Gláfkos Klirídis (1919-2013)
AKEL (Parti Progressiste des travailleurs)

- Fondation : 15 août 1926
- Positionnement : Gauche à gauche radicale
- Idéologie : Communisme, Marxisme-léninisme, Nationalisme chypriote, Euroscepticisme modéré
- Groupe au parlement européen : La Gauche au Parlement européen (GUE/NGL)
Logo du Parti progressiste des travailleurs © akel.org.cy
Fondation du Parti progressiste des travailleurs
Fondé en 1926 sous le nom du Parti communiste de Chypre (KKK), l’indépendance de l’île vis-à-vis du régime britannique ainsi que l’opposition à l’Énosis (Union avec la Grèce) étaient les deux combats principaux que se donnaient le parti. Le parti tel que l’on connaît aujourd’hui sera fondé en 1941 par des membres clandestins après que le KKK soit illégal en 1931 (à la suite d’émeutes nationalistes).
Quel est son poids au niveau national ?
Le Parti progressiste des travailleurs est un parti chypriote de tendance marxiste-léniniste et situé à gauche. Sur le plan national, le parti est favorable aux prestations sociales et à de fortes nationalisations. Contrairement à son rival du DISY, AKEL est eurosceptique et n’a soutenu l’entrée dans l’UE qu’en l’échange de certaines conditions. De même, concernant le Plan Annan visant à régler le problème chypriote et proposé par le Conseil de sécurité de l’ONU, l’opposition a été de mise.

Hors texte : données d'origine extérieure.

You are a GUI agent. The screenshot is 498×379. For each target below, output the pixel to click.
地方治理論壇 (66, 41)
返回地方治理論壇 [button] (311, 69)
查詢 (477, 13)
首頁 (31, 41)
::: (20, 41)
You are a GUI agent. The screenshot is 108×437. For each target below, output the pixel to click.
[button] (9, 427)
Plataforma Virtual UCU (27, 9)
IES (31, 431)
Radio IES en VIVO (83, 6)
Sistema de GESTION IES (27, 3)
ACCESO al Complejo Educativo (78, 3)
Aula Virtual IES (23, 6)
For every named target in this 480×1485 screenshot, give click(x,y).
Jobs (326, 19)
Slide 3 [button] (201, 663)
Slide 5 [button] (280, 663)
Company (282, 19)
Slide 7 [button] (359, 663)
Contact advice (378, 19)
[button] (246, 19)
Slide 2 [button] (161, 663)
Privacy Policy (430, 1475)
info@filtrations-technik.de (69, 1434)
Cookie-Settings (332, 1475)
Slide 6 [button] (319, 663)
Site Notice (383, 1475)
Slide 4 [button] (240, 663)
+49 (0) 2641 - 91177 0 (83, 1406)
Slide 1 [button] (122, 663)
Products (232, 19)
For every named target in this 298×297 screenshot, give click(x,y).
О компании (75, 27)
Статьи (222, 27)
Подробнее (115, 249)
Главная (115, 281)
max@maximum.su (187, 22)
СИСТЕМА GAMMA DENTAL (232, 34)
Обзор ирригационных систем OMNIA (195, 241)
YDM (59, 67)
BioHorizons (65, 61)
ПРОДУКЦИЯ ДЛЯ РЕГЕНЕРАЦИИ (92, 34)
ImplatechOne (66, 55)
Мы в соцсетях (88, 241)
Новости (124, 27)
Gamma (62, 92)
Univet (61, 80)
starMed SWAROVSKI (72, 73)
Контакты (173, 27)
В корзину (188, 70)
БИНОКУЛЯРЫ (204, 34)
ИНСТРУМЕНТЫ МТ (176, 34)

Avec le Rassemblement démocrate (DISY), c’est l’un des deux partis qui dominent la vie politique chypriote.
Des personnalités venant de ce parti
Dimítris Khristófias aura marqué la vie politique chypriote en étant le premier Président communiste dans l’Union européenne, dans un mandat qui a duré du 28 février 2008 au 28 février 2013. Durant son mandat, il a mis en place une politique sociale qui a été stoppée par la crise grecque de 2012, avec un effondrement du système bancaire chypriote. Des négociations en vue de la réunification de l’île ont aussi été entreprises, mais avec un échec à la clé malgré quelques progrès réalisés.

Dimítris Khristófias (1946-2019), premier Président communiste dans l’UE.